| Tagungsbericht |
"Körper" und "Leib" sind derzeit vieldiskutierte Themen im philosophischen und kulturwissenschaftlichen Diskurs. Da ist es nicht leicht, neue Zugänge zu finden und eigene Akzente zu setzen. Daß dies aber immer noch möglich ist, zeigte die Nachwuchstagung des Interdisziplinären Arbeitskreises für philosophische Reflexion: Leib und Liebe Zu den kritischen Realisierungen von Differenz, Indifferenz und Wiederholung in philosophischer Reflexion (Franz-Hitze-Haus, 18.-20.2.2000).

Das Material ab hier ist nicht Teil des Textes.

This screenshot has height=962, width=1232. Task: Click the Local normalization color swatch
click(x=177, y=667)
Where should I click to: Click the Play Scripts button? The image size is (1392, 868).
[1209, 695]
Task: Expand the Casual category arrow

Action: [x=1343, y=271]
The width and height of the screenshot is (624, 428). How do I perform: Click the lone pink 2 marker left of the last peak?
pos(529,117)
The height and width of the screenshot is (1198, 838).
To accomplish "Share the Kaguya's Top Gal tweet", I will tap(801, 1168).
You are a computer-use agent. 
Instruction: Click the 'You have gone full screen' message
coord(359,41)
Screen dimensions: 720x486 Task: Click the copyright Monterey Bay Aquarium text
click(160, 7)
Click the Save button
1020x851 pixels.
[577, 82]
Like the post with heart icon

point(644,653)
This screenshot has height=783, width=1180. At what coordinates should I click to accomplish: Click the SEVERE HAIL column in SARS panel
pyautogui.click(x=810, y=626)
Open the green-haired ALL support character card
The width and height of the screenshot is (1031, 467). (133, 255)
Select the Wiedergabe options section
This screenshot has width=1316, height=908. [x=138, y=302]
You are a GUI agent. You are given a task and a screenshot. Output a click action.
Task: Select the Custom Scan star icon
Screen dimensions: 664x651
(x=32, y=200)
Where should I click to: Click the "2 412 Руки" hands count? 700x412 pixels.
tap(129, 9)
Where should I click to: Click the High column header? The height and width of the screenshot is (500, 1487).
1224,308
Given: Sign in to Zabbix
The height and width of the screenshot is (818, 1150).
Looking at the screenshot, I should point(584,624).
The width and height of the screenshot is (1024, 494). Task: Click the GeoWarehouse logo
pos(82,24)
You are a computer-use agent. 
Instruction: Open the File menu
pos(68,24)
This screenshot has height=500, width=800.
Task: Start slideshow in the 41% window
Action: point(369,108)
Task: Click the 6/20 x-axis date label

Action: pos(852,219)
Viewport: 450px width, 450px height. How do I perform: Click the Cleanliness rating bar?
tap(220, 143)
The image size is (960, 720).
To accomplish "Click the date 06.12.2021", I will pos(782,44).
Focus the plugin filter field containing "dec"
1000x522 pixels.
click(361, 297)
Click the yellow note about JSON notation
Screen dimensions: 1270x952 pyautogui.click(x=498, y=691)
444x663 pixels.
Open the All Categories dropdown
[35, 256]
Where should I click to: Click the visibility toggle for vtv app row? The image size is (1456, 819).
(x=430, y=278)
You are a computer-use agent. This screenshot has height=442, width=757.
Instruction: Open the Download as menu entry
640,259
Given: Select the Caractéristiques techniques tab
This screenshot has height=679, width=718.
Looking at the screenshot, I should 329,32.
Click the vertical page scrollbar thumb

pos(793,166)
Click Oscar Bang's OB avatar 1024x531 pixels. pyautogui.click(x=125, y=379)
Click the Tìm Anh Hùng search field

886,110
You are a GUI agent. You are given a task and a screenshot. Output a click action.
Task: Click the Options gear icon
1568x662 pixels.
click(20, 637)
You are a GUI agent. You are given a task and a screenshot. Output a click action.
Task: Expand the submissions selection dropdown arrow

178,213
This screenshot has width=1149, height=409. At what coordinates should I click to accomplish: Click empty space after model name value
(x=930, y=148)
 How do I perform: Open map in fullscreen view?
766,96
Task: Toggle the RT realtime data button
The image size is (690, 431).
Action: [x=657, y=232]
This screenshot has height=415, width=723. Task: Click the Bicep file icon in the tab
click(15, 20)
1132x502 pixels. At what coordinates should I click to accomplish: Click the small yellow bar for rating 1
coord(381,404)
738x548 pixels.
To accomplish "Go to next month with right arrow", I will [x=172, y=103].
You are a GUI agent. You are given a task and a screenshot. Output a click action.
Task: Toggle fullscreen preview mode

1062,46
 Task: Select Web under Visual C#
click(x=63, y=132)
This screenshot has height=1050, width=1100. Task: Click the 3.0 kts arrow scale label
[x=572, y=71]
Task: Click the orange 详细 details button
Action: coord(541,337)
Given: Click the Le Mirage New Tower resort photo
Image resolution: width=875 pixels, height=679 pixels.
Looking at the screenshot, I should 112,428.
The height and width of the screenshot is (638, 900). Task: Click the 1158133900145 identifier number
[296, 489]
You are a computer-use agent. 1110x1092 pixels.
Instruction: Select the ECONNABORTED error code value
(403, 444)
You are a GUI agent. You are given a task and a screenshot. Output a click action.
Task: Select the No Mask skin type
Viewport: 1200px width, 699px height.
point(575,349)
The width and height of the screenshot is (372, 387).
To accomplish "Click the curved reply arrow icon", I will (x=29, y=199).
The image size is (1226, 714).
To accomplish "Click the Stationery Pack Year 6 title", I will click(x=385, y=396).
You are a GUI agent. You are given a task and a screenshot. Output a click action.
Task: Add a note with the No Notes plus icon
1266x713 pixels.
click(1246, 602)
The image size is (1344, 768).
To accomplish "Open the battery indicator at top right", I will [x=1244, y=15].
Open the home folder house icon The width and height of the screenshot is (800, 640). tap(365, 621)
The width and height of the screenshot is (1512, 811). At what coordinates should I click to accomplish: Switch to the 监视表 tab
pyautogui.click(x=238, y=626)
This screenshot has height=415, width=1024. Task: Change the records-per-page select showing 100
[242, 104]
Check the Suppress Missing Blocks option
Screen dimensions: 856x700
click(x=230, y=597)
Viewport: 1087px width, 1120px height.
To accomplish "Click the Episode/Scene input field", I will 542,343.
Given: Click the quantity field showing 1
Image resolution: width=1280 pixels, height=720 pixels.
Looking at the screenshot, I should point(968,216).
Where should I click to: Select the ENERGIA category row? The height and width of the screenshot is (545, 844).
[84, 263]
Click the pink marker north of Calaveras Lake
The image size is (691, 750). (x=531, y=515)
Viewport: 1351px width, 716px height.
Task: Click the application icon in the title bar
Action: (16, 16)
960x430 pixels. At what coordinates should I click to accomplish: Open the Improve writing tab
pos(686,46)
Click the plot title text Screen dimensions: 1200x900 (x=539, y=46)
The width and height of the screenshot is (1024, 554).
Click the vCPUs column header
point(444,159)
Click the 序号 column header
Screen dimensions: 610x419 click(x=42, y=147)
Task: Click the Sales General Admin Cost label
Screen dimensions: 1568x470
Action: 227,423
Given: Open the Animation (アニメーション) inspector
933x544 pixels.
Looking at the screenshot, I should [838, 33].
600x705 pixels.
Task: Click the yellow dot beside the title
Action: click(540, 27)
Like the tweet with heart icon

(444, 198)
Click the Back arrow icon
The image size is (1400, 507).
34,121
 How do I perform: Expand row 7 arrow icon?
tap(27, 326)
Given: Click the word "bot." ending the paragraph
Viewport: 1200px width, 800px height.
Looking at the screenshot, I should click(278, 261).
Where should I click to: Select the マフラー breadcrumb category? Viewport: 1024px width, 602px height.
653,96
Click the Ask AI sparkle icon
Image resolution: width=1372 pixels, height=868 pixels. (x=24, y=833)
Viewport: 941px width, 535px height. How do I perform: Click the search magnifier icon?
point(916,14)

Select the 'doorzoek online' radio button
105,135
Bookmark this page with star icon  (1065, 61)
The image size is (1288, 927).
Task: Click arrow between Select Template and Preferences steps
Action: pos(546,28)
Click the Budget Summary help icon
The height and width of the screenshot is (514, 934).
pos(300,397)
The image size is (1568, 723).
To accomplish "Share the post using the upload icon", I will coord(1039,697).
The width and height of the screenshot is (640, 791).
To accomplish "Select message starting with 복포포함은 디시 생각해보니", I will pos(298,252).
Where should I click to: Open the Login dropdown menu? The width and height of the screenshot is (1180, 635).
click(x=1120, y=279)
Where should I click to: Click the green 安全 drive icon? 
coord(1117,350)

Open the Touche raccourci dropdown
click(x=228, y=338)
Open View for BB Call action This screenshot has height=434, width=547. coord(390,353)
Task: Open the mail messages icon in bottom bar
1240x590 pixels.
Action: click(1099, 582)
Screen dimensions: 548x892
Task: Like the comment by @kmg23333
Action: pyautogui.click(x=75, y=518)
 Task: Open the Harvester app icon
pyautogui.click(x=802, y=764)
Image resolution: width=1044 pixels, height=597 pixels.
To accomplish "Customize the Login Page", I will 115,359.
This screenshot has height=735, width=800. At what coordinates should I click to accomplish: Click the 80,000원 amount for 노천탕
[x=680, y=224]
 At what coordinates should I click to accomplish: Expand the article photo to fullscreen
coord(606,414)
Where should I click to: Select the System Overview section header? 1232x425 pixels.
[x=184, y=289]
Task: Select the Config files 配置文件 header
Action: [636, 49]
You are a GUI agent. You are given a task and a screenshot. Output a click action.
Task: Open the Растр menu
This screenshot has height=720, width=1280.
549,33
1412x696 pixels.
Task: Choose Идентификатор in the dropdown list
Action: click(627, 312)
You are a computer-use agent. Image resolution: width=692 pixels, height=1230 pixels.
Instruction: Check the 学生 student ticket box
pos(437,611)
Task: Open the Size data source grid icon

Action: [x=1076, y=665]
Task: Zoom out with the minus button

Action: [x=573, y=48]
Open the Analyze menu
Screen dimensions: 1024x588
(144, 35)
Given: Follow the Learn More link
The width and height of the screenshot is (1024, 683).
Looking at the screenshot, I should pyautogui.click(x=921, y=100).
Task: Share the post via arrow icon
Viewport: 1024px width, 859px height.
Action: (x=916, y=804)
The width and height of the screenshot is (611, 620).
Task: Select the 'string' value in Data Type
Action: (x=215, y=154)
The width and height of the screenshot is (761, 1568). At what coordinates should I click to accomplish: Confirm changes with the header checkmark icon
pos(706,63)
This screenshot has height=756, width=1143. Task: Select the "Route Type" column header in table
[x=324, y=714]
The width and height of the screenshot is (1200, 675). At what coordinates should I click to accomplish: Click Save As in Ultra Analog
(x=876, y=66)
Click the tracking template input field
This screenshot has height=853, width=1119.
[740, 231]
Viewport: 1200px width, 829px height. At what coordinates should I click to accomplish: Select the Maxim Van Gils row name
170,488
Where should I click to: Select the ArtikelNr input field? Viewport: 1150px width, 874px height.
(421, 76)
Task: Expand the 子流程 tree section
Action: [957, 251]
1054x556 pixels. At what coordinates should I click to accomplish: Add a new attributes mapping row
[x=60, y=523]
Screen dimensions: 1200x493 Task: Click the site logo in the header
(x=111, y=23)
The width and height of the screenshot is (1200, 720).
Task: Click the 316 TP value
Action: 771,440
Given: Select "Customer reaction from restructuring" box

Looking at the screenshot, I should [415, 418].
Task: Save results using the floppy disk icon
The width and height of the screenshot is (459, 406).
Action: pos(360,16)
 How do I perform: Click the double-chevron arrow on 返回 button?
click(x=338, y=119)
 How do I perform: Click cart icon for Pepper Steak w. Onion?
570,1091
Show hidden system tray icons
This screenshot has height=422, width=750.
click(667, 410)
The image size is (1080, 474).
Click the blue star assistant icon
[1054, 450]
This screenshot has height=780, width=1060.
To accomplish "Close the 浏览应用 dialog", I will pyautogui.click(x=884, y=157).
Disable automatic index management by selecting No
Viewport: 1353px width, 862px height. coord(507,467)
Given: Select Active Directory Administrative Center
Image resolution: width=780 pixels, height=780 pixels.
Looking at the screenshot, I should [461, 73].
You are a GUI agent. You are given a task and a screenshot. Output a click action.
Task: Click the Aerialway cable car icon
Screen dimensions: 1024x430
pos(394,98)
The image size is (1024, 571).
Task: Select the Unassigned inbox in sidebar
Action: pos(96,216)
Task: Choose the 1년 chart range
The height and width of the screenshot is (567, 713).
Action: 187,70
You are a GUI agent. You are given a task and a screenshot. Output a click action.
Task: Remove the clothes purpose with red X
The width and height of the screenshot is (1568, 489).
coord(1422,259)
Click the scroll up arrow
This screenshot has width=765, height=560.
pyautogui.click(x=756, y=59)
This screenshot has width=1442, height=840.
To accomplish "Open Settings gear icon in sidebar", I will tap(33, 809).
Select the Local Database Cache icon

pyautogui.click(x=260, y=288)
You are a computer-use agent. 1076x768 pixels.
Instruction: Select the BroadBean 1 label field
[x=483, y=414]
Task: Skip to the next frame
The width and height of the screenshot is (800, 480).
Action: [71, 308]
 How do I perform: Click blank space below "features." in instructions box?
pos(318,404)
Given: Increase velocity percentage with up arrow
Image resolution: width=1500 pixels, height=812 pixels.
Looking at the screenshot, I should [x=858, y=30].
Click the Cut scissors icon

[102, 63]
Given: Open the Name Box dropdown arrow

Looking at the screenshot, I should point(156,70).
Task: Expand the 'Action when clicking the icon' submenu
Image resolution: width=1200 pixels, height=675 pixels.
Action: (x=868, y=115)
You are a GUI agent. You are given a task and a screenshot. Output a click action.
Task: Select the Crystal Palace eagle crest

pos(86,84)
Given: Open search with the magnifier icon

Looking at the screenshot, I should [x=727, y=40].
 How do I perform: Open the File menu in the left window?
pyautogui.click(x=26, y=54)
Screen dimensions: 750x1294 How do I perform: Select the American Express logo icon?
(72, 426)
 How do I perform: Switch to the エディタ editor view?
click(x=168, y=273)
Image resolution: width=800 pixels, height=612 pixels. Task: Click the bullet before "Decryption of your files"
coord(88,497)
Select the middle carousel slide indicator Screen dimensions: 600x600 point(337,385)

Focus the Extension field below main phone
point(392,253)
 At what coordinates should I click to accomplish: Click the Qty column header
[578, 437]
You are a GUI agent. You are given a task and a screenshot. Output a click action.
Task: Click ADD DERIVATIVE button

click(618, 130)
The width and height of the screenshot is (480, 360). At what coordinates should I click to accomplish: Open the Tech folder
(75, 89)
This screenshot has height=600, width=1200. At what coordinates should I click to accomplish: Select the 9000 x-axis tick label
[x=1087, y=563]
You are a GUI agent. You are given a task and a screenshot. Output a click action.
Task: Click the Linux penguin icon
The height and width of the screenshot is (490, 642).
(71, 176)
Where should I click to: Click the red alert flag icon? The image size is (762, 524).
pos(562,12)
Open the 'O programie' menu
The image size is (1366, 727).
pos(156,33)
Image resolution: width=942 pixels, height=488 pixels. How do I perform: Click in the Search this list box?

Die thematische Breite und die interdisziplinäre Vielfalt der Beiträge eröffnete neue Perspektiven und ungeahnte Zusammenstellungen: Der Bogen spannte sich von der "Weibergemeinschaft bei Platon und Marx" und dem "Phänomen der Übertragungsliebe" bei Freud bis zum Telefonsex in Romanen des amerikanischen Erzählers Nicholson Baker. Viele Vorträge nahmen literarische Texte zum Ausgangspunkt (u.a. von Goethe, Kafka und Handke), um das Thema in philosophischen und literaturwissenschaftlichen Lektüren einzukreisen. Im einzelnen ging es um Fragen der Geschlechterdifferenz, Liebe als Form der Verwundung, Trauerarbeit nach dem Tod des Geliebten, Pornographie und Provokation. Die unvollständige Auflistung zeigt, daß das Mißlingen der Liebe und die sich entziehende Präsenz des Körperlichen tendenziell im Vordergrund standen. Daran entzündete sich auch die Diskussion: Während aus literaturwissenschaftlicher Perspektive die Virtualität und Medialität von "Leib und Liebe" betont wurde, plädierten die eher philosophisch orientierten Beiträge für Konzepte wie Selbstwahrnehmung, Autonomie und Dialog. Nicht immer ließ sich ein Konsens herstellen.
Was sich daran zeigt, ist aber nicht nur die Differenz zwischen den Disziplinen, sondern auch die Notwendigkeit und Fruchtbarkeit des gemeinsamen Gesprächs.